Shortly thereafter Maureen is living with Bo.  Bo is abusive and is always viciously beating her up, whether they are sober or drunk.  He is eventually found dead and the police, knowing Bo and Maureen's history, look at her as the suspect.

I had high hopes when I started this book but it just kept getting more and more dreary and boring as it went on.  The writing could have been tighter so therefore the story shorter.  I felt there was a lot of information, details and rambling that wasn't needed.  I gave up when I got about three-quarters of the way in and skimmed to the end.  As a head's up, there is swearing, adult activity and violence.  I'm originally from Nova Scotia so it was fun to read the lingo that I haven't heard in years.

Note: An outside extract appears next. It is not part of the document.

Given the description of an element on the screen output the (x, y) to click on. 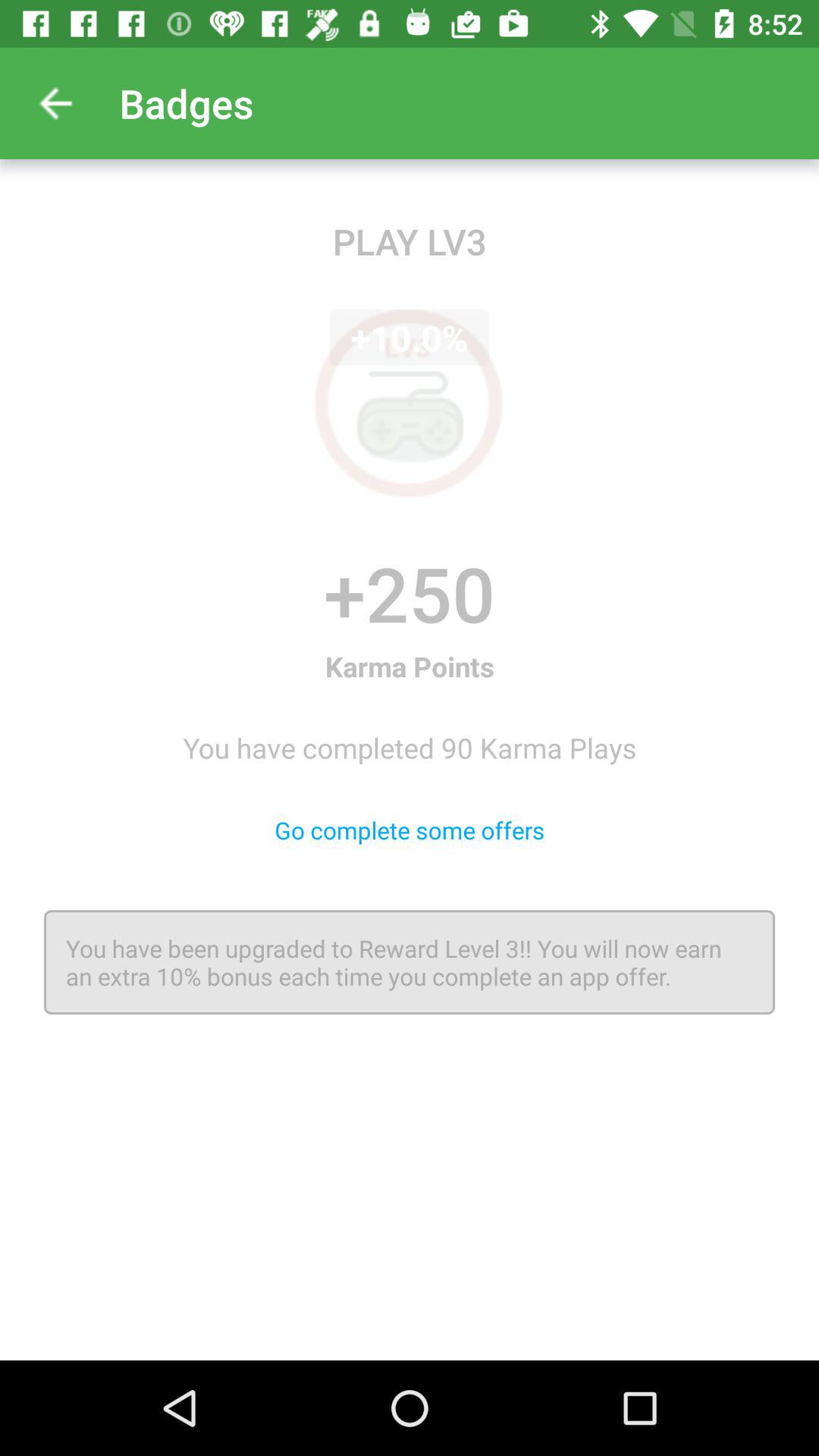
flip until go complete some item (409, 830)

I didn't find any of the characters likable.  I couldn't find any sympathy for Maureen and the predicaments she had gotten herself into.  Growing up, her home life wasn't the best but she didn't do anything to better herself and rise above it when she got to be an adult.  She continued to wallow in it and let her upbringing beat her down.  I found it ridiculous that Maureen, who wasn't overly bright or motivated, would put herself in danger trying to find out who was responsible for Bo's death.  Her parents were awful and it was sad and unnecessary that a "retarded" older sister who her mother abused was part of the story.